De nous déchiffrer entre nos silences qui se tissent, entre nos interstices.

Nous devons réapprendre à nous lire.

Demain, porterons-nous nos grands sabots d’ormeaux ? Porterons-nous fourrures ?

Porterons-nous couronne ou ornerons-nous carrure ?

« Si le lecteur ne perd pas cette facilité de toujours juger – qui est le contraire de la lecture ! – et s’il ne laisse pas tomber ce jugement rapide… La lecture n’est pas faite pour être dévorée ! Un texte n’est pas supposé être facile ! Ce n’est pas à l’écrivain mais au lecteur de reprendre sa dignité. Et l’écrivain est d’abord lecteur. On ne peut développer la littérature sans grands lecteurs. » — Dany Laferrière

Je rentre de classe, comme on rentre de son enfance, comme on rentre de guerre.

J’me relis en cette jeunesse à laquelle j’enseigne les mots et qui m’apprend tellement sur moi. En elle, j’entends l’écho de cette question qui me revient : 

« Cette grenade dans ta main, c’est une arme ou un fruit ? Est-ce que les armes portent fruit ? »

Pourvu que je sois là devant toi, jeune écrivain, afin que toutes les grenades que tu lanceras nourrissent la terre et germent à leur tour. Pourvu qu’en cet instant, je te retourne.

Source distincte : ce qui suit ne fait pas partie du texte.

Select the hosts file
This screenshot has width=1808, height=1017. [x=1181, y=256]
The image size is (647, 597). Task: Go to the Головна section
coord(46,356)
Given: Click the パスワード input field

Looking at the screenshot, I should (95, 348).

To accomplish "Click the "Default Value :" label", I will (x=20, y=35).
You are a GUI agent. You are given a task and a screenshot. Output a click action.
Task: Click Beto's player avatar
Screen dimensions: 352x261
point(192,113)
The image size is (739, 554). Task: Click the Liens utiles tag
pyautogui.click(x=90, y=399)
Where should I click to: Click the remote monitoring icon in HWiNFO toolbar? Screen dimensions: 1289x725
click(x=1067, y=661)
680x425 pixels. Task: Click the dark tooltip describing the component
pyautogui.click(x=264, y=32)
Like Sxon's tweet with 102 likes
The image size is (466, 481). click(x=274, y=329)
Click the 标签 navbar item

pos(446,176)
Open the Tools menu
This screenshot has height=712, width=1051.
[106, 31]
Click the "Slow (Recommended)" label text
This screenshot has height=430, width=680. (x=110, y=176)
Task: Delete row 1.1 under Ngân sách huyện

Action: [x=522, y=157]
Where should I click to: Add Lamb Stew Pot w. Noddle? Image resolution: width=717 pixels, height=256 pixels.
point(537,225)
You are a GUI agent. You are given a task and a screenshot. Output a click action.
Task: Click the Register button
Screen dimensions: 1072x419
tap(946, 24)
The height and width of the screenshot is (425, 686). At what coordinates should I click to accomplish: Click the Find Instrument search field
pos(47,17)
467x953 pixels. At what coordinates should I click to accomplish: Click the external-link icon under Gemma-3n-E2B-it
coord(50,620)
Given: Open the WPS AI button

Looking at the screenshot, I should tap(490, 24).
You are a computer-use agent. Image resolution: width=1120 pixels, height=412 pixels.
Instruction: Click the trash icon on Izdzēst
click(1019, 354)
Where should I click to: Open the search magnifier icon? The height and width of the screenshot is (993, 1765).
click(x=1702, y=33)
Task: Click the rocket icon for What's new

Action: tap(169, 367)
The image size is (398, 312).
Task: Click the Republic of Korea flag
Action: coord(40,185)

Comme voulait dire ma Granni, n’aie pas peur d’avoir les yeux plus gros que la vente, plus grands que quiconque ne le pense. Pas pour mieux dévorer, mon p’tit loup. Mais pour mieux te dévouer, mon enfant. Pour mieux te nourrir. Et dépenser ta tirelire.

J’raccorde ici un résumé de tous mes paragraphes coupés, de tout c’que j’ai écrit ici, jusqu’ici, pour vanner mille images de ce « mil-mots » :

En ce lendemain du 18 mai, je lis sur mon drapeau qu’on a troqué la liberté pour l’union et la mort pour la force. Que peuvent tomber tous les troncs, les arbres repousseront car leurs racines sont profondes et multiples. Que la terre a les tripes plus grandes qu’on ne le pense et nous redonne bien plus qu’on ne lui comble la panse.

Que je ne serai jamais ni appât, ni dévoreuse, ni dévorée. Je me lègue.

Même en mon nom, je rédigerai toujours comme un jeune nègre.

Je lis que j’vous écris aujourd’hui comme si j’nous lierai toujours, comme si c’était ma résolution du retour.